● Directions: Lines from the one containing "Image resolution: width=749" through the last line of the records below need to be repeated exactly; nothing else, and no pictures.

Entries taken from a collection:
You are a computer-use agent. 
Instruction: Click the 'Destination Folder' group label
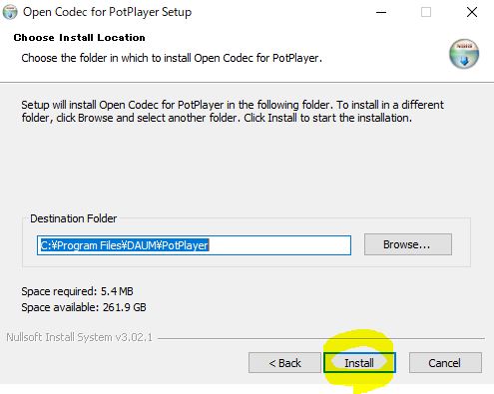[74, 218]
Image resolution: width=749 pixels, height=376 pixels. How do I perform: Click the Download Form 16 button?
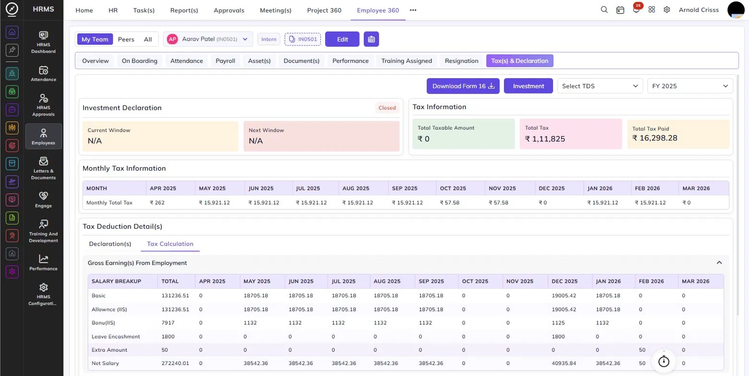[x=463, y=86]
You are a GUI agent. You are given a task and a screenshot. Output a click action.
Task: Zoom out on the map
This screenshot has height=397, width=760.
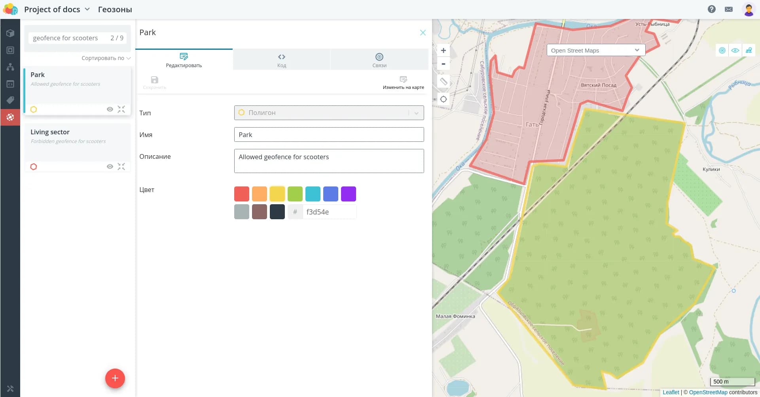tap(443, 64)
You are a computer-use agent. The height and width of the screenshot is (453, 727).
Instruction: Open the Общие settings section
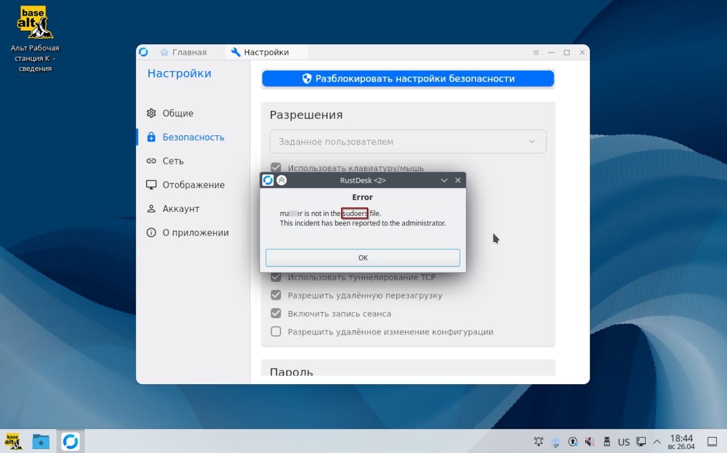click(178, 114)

● Completed exercise:
Image resolution: width=749 pixels, height=376 pixels. How do I perform: Click the Download Form 16 button?
[x=463, y=86]
You are a GUI agent. You are given a task and a screenshot. Output a click action.
Task: Zoom out on the map
This screenshot has height=397, width=760.
tap(443, 64)
You are a computer-use agent. The height and width of the screenshot is (453, 727).
Instruction: Open the Общие settings section
click(178, 114)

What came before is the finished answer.